5.3 Analysis Strategy
The goal of this analysis is to carry out statistical inference on the occurrence of \(\textrm{pp} \rightarrow \textrm{HH}\rightarrow \textrm{b}\bar{\textrm{b}}\textrm{b}\bar{\textrm{b}}\), as predicted by the SM or in BSM effective field theory extensions, based on experimental data acquired by the CMS detector on 2016. The type of statistical inference applicable to this search is hypothesis testing, as introduced in Section 3.2.2. In principle, we would like to test whether the null hypothesis \(H_0\) corresponding to the SM without HH production hypothesis can be rejected. Several alternate hypothesis \(H_1\) are considered, which are based on the SM including HH production processes, either coming from SM production models or from EFT extensions. However we do not expect to reject the \(H_0\) hypothesis, so the objective is the one of setting exclusion upper limits on the signal cross section for a given model including Higgs pair production. This, we would like to adopt an analysis strategy that maximises the sensitivity to the presence of HH production, which amounts to minimising the Type II error rate for a given fixed Type I error rate in statistical terms. The Type II error rate would in turn depend on the alternate hypothesis \(H_1\) considered, which for the optimisation of the analysis strategy would be the SM including HH production through SM processes at an enhanced rate.
The event selection in this analysis will include some custom online requirements, which were set at trigger level to reduce the total rate of data collection while keeping a large fraction of events relevant for this analysis, as well as an offline selection to reduce the contribution of background processes that are not well modelled, in order to simplify the construction of powerful summary statistics.
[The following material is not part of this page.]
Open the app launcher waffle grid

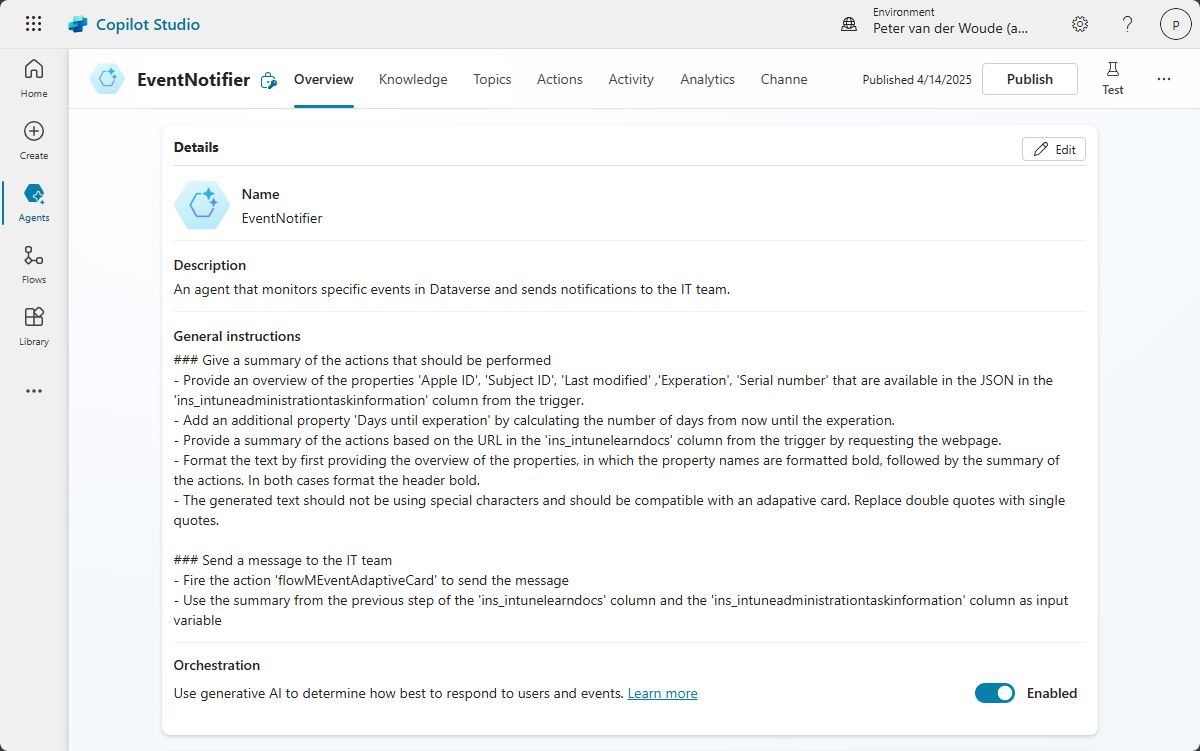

The online trigger requirements as well as the characteristics of the datasets considered in this analysis are described in Section 5.4, while the adopted event selection is described in detail in Section 5.5.
After a basic event selection, mainly comprising the filtering of events with four or more b-tagged jets9, a subset including four of the reconstructed jets within each event is paired to construct two di-jet candidates, as an attempt to recover the kinematic properties of the Higgs bosons, including their reconstructed masses. The information from the two di-jet candidates can in turn be combined to compute variables that can approximate the features of the Higgs pair system, which are also quite useful for inference. A set of variables from the selected jets, the H candidates and the HH system, are combined in a single discriminating variable obtained by training a probabilistic classification model, specifically machine learning model based on boosted decision trees (see Section 4.2.1), to separate signal from background, in a analogous manner to what was described in Section 4.3.1.
The statistical inference in this analysis is based on constructing a binned likelihood of the expected distribution of the classifier output for events originated from signal and background processes. This likelihood, which also accounts for the effect of nuisance parameters as discussed in Section 3.1.3.4, is used to extract information the about the parameter of interest (i.e. HH production cross section times the branching ratio) based on the observed data. While both the SM and the various BSM signal models can be modelled using simulated observations, the main background of the analysis, multi-jet QCD production, is hard to model by simulation. Thus a data-driven background estimation method, described in detail in Section 5.6, is used both for training the probabilistic classifier and for modelling the background contribution in the binned likelihood.
After including the effect of the relevant sources of systematic uncertainty, which are listed in Section 5.7, upper limits are obtained for the \(\textrm{pp} \rightarrow \textrm{HH}\rightarrow \textrm{b}\bar{\textrm{b}}\textrm{b}\bar{\textrm{b}}\) cross section for each of the benchmarks listed in Table 5.1, as well as for the SM HH production process. The results, which are contained in Section 5.8, include the upper limit on the mentioned cross section a function of the Higgs self-coupling factor parameter \(\kappa_\lambda\) when \(\kappa_\textrm{t}=1\) and the other EFT parameters are null. While the analysis could be redone for any arbitrary EFT point by recomputing the limits for the particular model, given that the benchmarks have been constructed to represented the main differential cross section differences in a large part of the EFT parameter space, approximate limits can be obtained by considering the limit obtained for the closest benchmark using the distance measure from [174].